:: Problem ::
Reproduce every line of the data below word for word.

━━ Dataset extract

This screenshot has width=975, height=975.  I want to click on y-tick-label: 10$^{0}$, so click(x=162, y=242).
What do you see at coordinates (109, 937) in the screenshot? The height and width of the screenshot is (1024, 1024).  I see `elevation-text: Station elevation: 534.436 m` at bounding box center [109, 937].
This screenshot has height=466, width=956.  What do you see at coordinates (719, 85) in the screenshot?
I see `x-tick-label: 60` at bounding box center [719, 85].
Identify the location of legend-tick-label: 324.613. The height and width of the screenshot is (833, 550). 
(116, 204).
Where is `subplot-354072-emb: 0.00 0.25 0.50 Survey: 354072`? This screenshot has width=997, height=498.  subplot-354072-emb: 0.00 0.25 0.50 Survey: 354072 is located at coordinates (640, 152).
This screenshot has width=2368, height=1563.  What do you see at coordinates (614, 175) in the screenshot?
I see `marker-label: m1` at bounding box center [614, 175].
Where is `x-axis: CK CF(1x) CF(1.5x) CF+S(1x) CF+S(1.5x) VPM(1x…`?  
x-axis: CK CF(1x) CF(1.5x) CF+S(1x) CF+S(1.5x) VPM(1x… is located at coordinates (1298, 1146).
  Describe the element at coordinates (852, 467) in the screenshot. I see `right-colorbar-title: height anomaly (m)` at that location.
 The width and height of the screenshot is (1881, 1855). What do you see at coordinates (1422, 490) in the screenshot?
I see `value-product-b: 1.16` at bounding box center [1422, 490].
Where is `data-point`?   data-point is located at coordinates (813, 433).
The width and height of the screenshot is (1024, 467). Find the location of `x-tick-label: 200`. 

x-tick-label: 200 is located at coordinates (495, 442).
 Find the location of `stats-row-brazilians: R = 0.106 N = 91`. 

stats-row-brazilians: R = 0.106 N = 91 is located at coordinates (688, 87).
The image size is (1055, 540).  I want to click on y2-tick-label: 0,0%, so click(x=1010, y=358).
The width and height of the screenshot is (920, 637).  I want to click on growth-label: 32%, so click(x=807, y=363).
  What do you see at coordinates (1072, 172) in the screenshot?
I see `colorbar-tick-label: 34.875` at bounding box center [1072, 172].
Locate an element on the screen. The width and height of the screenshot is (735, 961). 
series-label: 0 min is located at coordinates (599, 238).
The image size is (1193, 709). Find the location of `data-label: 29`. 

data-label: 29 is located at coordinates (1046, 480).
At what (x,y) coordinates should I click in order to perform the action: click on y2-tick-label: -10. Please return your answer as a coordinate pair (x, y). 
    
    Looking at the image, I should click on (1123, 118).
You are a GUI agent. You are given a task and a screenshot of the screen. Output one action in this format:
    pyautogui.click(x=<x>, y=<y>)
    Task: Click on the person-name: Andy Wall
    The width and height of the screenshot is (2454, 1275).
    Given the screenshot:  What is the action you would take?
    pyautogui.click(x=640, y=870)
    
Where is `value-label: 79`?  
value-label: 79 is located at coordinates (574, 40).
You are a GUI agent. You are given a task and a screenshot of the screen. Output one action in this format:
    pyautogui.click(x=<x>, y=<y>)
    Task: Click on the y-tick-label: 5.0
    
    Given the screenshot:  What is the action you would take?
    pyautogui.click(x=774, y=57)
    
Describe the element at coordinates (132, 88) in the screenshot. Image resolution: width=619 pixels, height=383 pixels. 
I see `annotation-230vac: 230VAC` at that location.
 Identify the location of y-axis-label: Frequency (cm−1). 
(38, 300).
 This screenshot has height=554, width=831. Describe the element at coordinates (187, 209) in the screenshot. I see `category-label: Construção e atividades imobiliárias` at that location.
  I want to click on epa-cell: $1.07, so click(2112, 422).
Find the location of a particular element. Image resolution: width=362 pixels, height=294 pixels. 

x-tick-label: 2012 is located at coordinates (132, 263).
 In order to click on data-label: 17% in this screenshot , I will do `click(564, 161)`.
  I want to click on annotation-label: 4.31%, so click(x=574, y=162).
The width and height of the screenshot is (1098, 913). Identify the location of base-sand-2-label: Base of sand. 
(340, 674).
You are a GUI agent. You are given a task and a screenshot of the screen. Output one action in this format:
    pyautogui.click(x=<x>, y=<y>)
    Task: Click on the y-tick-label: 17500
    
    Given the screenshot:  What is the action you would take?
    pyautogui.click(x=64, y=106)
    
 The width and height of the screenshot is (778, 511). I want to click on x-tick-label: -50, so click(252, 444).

━━━━

:: Result of this exercise ::
This screenshot has width=975, height=975.  I want to click on y-tick-label: 10$^{0}$, so click(x=162, y=242).
What do you see at coordinates (109, 937) in the screenshot? The height and width of the screenshot is (1024, 1024).  I see `elevation-text: Station elevation: 534.436 m` at bounding box center [109, 937].
This screenshot has height=466, width=956.  What do you see at coordinates (719, 85) in the screenshot?
I see `x-tick-label: 60` at bounding box center [719, 85].
Identify the location of legend-tick-label: 324.613. The height and width of the screenshot is (833, 550). 
(116, 204).
Where is `subplot-354072-emb: 0.00 0.25 0.50 Survey: 354072`? This screenshot has width=997, height=498.  subplot-354072-emb: 0.00 0.25 0.50 Survey: 354072 is located at coordinates (640, 152).
This screenshot has width=2368, height=1563.  What do you see at coordinates (614, 175) in the screenshot?
I see `marker-label: m1` at bounding box center [614, 175].
Where is `x-axis: CK CF(1x) CF(1.5x) CF+S(1x) CF+S(1.5x) VPM(1x…`?  
x-axis: CK CF(1x) CF(1.5x) CF+S(1x) CF+S(1.5x) VPM(1x… is located at coordinates (1298, 1146).
  Describe the element at coordinates (852, 467) in the screenshot. I see `right-colorbar-title: height anomaly (m)` at that location.
 The width and height of the screenshot is (1881, 1855). What do you see at coordinates (1422, 490) in the screenshot?
I see `value-product-b: 1.16` at bounding box center [1422, 490].
Where is `data-point`?   data-point is located at coordinates (813, 433).
The width and height of the screenshot is (1024, 467). Find the location of `x-tick-label: 200`. 

x-tick-label: 200 is located at coordinates (495, 442).
 Find the location of `stats-row-brazilians: R = 0.106 N = 91`. 

stats-row-brazilians: R = 0.106 N = 91 is located at coordinates (688, 87).
The image size is (1055, 540).  I want to click on y2-tick-label: 0,0%, so click(x=1010, y=358).
The width and height of the screenshot is (920, 637).  I want to click on growth-label: 32%, so click(x=807, y=363).
  What do you see at coordinates (1072, 172) in the screenshot?
I see `colorbar-tick-label: 34.875` at bounding box center [1072, 172].
Locate an element on the screen. The width and height of the screenshot is (735, 961). 
series-label: 0 min is located at coordinates (599, 238).
The image size is (1193, 709). Find the location of `data-label: 29`. 

data-label: 29 is located at coordinates (1046, 480).
At what (x,y) coordinates should I click in order to perform the action: click on y2-tick-label: -10. Please return your answer as a coordinate pair (x, y). 
    
    Looking at the image, I should click on (1123, 118).
You are a GUI agent. You are given a task and a screenshot of the screen. Output one action in this format:
    pyautogui.click(x=<x>, y=<y>)
    Task: Click on the person-name: Andy Wall
    The width and height of the screenshot is (2454, 1275).
    Given the screenshot:  What is the action you would take?
    pyautogui.click(x=640, y=870)
    
Where is `value-label: 79`?  
value-label: 79 is located at coordinates (574, 40).
You are a GUI agent. You are given a task and a screenshot of the screen. Output one action in this format:
    pyautogui.click(x=<x>, y=<y>)
    Task: Click on the y-tick-label: 5.0
    
    Given the screenshot:  What is the action you would take?
    pyautogui.click(x=774, y=57)
    
Describe the element at coordinates (132, 88) in the screenshot. Image resolution: width=619 pixels, height=383 pixels. 
I see `annotation-230vac: 230VAC` at that location.
 Identify the location of y-axis-label: Frequency (cm−1). 
(38, 300).
 This screenshot has height=554, width=831. Describe the element at coordinates (187, 209) in the screenshot. I see `category-label: Construção e atividades imobiliárias` at that location.
  I want to click on epa-cell: $1.07, so click(2112, 422).
Find the location of a particular element. Image resolution: width=362 pixels, height=294 pixels. 

x-tick-label: 2012 is located at coordinates (132, 263).
 In order to click on data-label: 17% in this screenshot , I will do `click(564, 161)`.
  I want to click on annotation-label: 4.31%, so click(x=574, y=162).
The width and height of the screenshot is (1098, 913). Identify the location of base-sand-2-label: Base of sand. 
(340, 674).
You are a GUI agent. You are given a task and a screenshot of the screen. Output one action in this format:
    pyautogui.click(x=<x>, y=<y>)
    Task: Click on the y-tick-label: 17500
    
    Given the screenshot:  What is the action you would take?
    pyautogui.click(x=64, y=106)
    
 The width and height of the screenshot is (778, 511). I want to click on x-tick-label: -50, so click(252, 444).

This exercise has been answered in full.